Chapter 1
T he woman who paused on the cemetery path was illuminated with a soft, flickering glow like a candle in a very still room, wavering when first lit, and then swelling into yellow radiance.
The weak winter sunlight contributed nothing to this glow. It came from inside her.
And Nathan knew if he took her by the hand…and drew her into the shadows…she would still possess a clear, golden look that only immortals have.
He should know.
Sucking in air like he’d just held his breath for too many minutes, his eyes flashed open. He bolted upright in bed, twisting his hands in the sheets. His words were a harsh rasp, gravel and grit, hot with pain.
“The Calling.”
He stared into the darkness.
All he saw was her.
When his eyes cleared, he blinked at his surroundings. Tall armoire, hand-carved by his father centuries ago. Wash basin with porcelain pitcher, the scent of his mother’s handmade soap still clinging to it.
No glowing immortal woman.
Yet, he saw her.
His view of her was fractured, like looking through a fog or a keyhole. He needed more.
He forced the tunnel of vision upward and fixed on a white lily tucked behind the delicate shell of her ear, and a mahogany tendril of hair that lifted on the stiff wind.
Nathan ground his teeth, frustration a burning-hot coal lodged in his chest.
More, more.

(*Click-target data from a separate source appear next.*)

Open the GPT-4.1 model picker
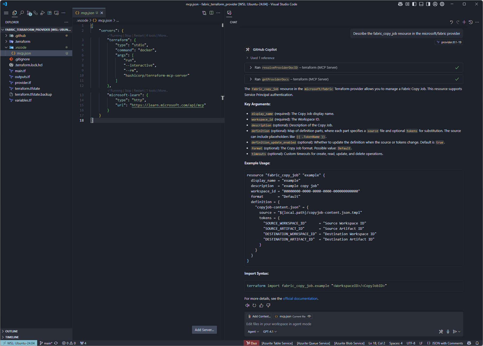coord(270,332)
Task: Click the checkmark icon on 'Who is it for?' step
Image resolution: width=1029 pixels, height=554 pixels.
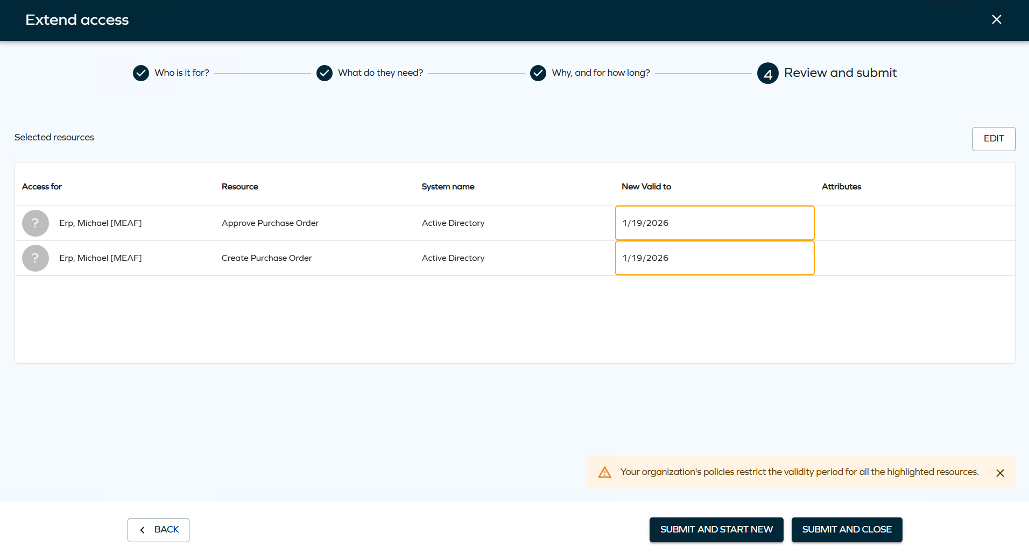Action: click(141, 73)
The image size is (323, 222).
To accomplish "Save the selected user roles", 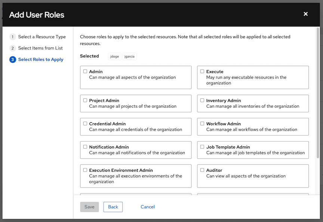I will click(89, 207).
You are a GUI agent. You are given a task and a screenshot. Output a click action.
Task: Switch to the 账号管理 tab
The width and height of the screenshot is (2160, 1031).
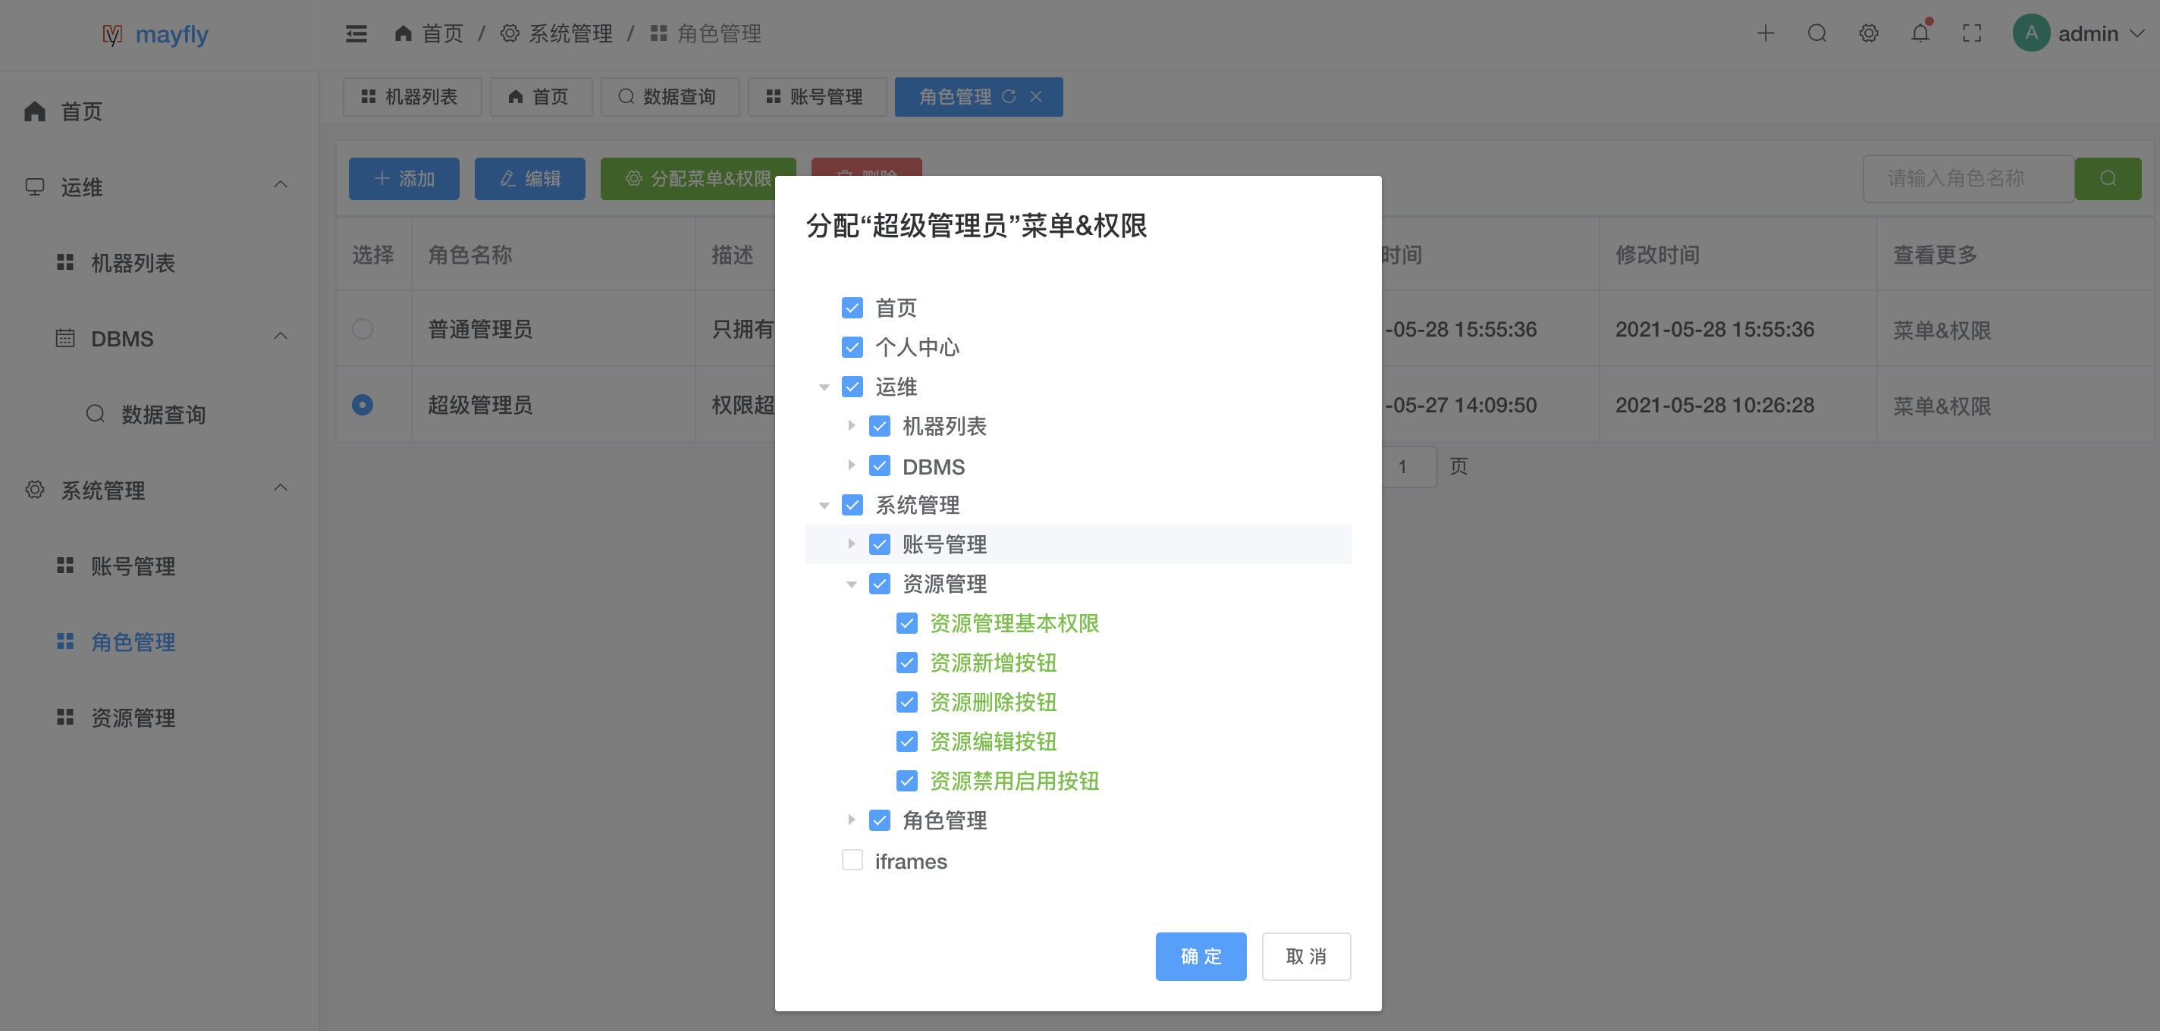pyautogui.click(x=816, y=96)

He needed more.
The keyhole shifted and he fixated on her lower lip as she pulled it…glistening…between her teeth.
He leaped to his feet, his forehead and neck soaked with sweat. Though his eyes focused on the soft light of dawn shimmering through his bedroom window, the images of her continued to come.

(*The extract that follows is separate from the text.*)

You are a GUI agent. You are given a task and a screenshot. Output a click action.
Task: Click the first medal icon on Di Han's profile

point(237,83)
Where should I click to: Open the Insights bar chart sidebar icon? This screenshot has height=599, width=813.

The air throbbed with them.
His heart throbbed with them.
His immortal blood throbbed with them.
When the view shifted again, he wasn’t prepared for the sight of her naked back, a rope of hair draped across one shoulder…
And the zigzagging, floral tattoo on her spine.

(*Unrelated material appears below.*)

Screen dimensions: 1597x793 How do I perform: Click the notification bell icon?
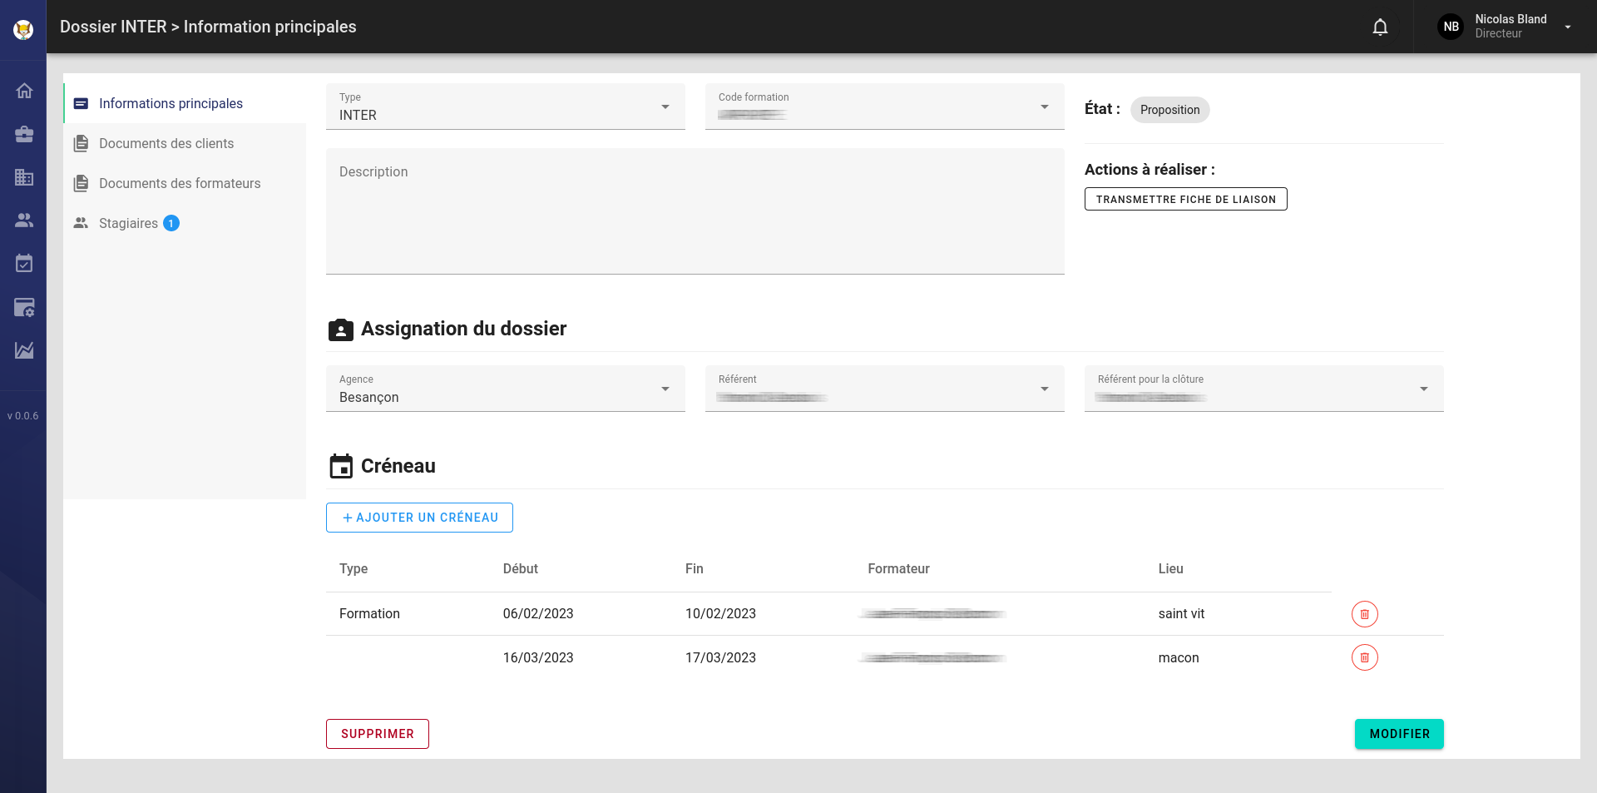(1380, 27)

His fingers knotted into fists and breath exploded from his lungs. His mouth watered to press his lips to that tattoo, knowing that when he did, she would make the vital sound which would bind them—a gasp.
The sound itself was a sandpapery rasp, shredding a hole in his chest that only she could fill.
He spun toward the window. The Vermont morning light was pale, watery and yellow, not the glowing green light that had spread through his room and fallen upon the body of the woman in his vision.
But she was out there. She had Called to him, that woman with the flowering vine of a tattoo.
Nathan trapped his skull between white-knuckled fists. Where? Where would he begin tracking her? He jammed his feet into his abandoned shoes and launched himself through the open window and into the brisk morning…running.